New in scipy version 0.17.0.
If “extrapolate”, then points outside the data range will be extrapolated.
New in scipy version 0.17.0.
assume_sorted (bool, optional) – If False, values of x can be in any order and they are sorted first. If True, x has to be an array of monotonically increasing values.
- Returns:
y_new (ndarray) – y values interpolated at x_new.
Remarks
——-
Uses scipy.interpolate.interp1d. Optional arguments are passed to scipy.interpolate.interp1d, see https (//docs.scipy.org/doc/scipy/reference/generated/scipy.interpolate.interp1d.html)
- rampy.spectranization.shiftsp(sp, shift)
Shift the X axis (frequency, wavenumber, etc.) of a given value.
- Parameters:
sp (ndarray) – An array with n columns, the first one should contain the X axis (frequency, wavenumber, etc.)
shift (float) – The shift value to apply.
- Returns:
sp – The same array but sorted such that the values in the first column are in increasing order.
- Return type:
ndarray
- rampy.spectranization.spectraoffset(spectre, oft)
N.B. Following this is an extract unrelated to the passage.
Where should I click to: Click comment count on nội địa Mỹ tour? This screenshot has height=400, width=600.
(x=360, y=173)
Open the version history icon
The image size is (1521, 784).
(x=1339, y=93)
Vertical offset your spectra with values in offsets
- Parameters:
spectre (ndarray) – array of spectra constructed with the spectrarray function
oft (ndarray) – array constructed with numpy and containing the coefficient for the offset to apply to spectra
- Returns:
out – Array with spectra separated by offsets defined in oft
- Return type:
ndarray
- rampy.spectranization.spectrarray(name, sh, sf, x)
Construct a general array that contain common X values in first columns and all Y values in the subsequent columns.
- Parameters:
name (ndarray) – Array containing the names of the files (should work with a dataframe too).
sh (int) – Number of header line in files to skip.
sf (int) – Number of footer lines in files to skip.
x (ndarray) – The common x axis.
- Returns:
An array with the common X axis in first column and all the spectra in the subsequent columns.
- Return type:
out
- rampy.spectranization.spectrataux(spectres)
Calculate the increase/decrease rate of each frequencies in a set of spectra.
- Parameters:
spectres (ndarray) – An array of spectra containing the common X axis in first column and all the spectra in the subsequent columns. (see spectrarray function)
- Returns:
taux – The rate of change of each frequency, fitted by a 2nd order polynomial functions.
- Return type:
ndarray
rampy.tlcorrection module
- rampy.tlcorrection.tlcorrection(x, y, temp, wave, **kwargs)
correct spectra from temperature and excitation line effects.
- Parameters:
x (ndarray) – Raman shifts in cm-1
y (ndarray) – Intensity values as counts
temp (float) – Temperature in °C
wave (float) – wavenumber of the laser that excited the sample, in nm
correction (string, optional) – Equation used for the correction. Choose between ‘long’, ‘galeener’, or ‘hehlen’. Default = ‘long’.
normalisation (string, optional) – Data normalisation procedure. Choose between ‘intensity’, ‘area’, or ‘no’. Default = ‘area’.
density (float, optional) – The density of the studied material in kg m-3, to be used with the ‘hehlen’ equation. Default = 2210.0 (density of silica).
- Returns:
x (1darray) – Raman shifts values.
long (1darray) – corrected intensities.
eselong (1darray) – errors calculated as sqrt(y) on raw intensities and propagated after the correction.
Remarks
——-
This correction uses the formula reported in Galeener and Sen (1978), Mysen et al. (1982), Brooker et al. (1988) and Hehlen et al. (2010).
The ‘galeener’ equation is the exact one reported in Galeener and Sen (1978), which is a modification from Shuker and Gammon (1970) for accounting of (vo - v)^4 dependence of the Raman intensity. See also Brooker et al. (1988) for further discussion.
The ‘long’ equation is that of Galeener and Sen (1978) corrected by a vo^3 coefficient for removing the cubic meter dimension of the equation of ‘galeener’. This equation has been used in Mysen et al. (1982), Neuville and Mysen (1996) and Le Losq et al. (2012).
The ‘hehlen’ equation is that reported in Hehlen et al. (2010). It actually originates before this publication (Brooker et al. 1988). It uses a different correction that avoid crushing the signal below 500 cm-1. THerefore, it has the advantage of keeping intact the Boson peak signal in glasses.